Wednesday, May 25, 2005


I'm sure that this book, Freakonomics [the hyperlink takes you to Amazon, which was the cheapest provider of this book new (which didn't require a membership) and which has a good
customer history, that I found on 5/23 using Best Web Buys, a price bot I rely on for books at a good price] will be interesting given the good press its gotten in the NY Times, The Economist, and just recently in last week's U.S. News & World Report, specifically in The dismal science gets its freak on. Now some head scratching tidbits come out of this article, specifically the following:

Levitt analyzes data like other economists but does so to answer obscure but everyday questions. Does reading to your young child make him smarter? Turns out, no. Why do drug dealers live with their mothers? Like in most corporate structures, only the dealers at the top of the food chain make money. Which is more dangerous, a swimming pool or a gun? Your child is 100 times more likely to drown in your pool than die from your gun.

Now to be honest I hadn't given much thought to drug dealers, but the swimming pool vs. gun thing caught my mind.

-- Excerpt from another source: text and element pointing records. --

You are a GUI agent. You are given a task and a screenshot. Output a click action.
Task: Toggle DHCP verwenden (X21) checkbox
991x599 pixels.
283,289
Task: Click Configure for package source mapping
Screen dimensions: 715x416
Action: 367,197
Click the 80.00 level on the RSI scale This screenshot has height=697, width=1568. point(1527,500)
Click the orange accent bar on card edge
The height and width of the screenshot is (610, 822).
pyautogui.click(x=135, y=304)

When we learn about a kid who's killed themselves or someone else from a gun kept in the house there's a visceral sense of how obviously dangerous having a gun in the house is and how there should be a law against having guns in a home with kids in it. But then I never really considered pools, and when you look at it, the family with a pool has a 100 times greater chance of killing their kid than the one with a gun --- so are pool owners negligent such as we seem to believe gun owners are in a very near knee jerk fashion? Mind you, I hate guns, I think they should be outlawed or at least very heavily regulated, but using the argument that guns kill kids in their homes, well that may be true but it's put in something of a different light when you consider it relative to pools. Of course a kid can't take your pool to school and shoot his [alas, it's invariably males doing this sort of thing] friends, but then your kid can invite his or her [here it's just as likely to be male or female, so does this increase the odds over gun deaths from weapons taken from home?] friends over to use the pool when you're not around and potentially harm some one that way, so very likely it all evens out.

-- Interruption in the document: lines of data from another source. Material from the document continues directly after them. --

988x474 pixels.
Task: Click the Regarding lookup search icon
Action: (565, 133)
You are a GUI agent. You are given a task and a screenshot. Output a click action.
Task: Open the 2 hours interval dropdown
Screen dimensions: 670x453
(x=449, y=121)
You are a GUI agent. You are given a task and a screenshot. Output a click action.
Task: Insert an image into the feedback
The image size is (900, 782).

Here's the book review done by the Times, Everything He Always Wanted to Know, worth perusal if you think you may be interested. Herein is mentioned an issue Levitt gained some notoriety with some years ago regarding abortion:

A FEW years ago, a young economist named Steven D. Levitt became briefly
notorious for collaborating on a research paper that contained a strikingly novel thesis: abortion curbs crime. What Levitt and his co-author claimed, specifically, was that the sharp drop in the United States crime rate during the 1990's -- commonly attributed to factors like better policing, stiffer gun laws and an aging population -- was in fact largely due to the Roe v. Wade decision two decades earlier. The logic was simple: unwanted children are more likely to grow up to become criminals; legalized abortion leads to less unwantedness; therefore, abortion leads to less crime.

Wow ... unwantedness.

I have to say that this all makes sense, but at the same time find myself squirming a bit over the whole thing. But it's not like anyone's using abortion as a social policy with the specific intent of reducing crime in the streets, this is just an unexpected, and one of the few welcome [I support a woman's right to chose, but I am very uncomfortable with the whole idea of abortion as a way of dealing with an unwanted fetus --- bottom line, my belief in a woman's right to do what she wants with her body trumps my discomfort] side effects of this procedure. Now of course I now have to wonder if a similar reduction in crime was noted when birth control in the U.S., specifically the pill, took off in the sixties. Well, whatever, it surely would be grand if we didn't have to worry about "unwantedness", but that'll be a long time in coming I fear.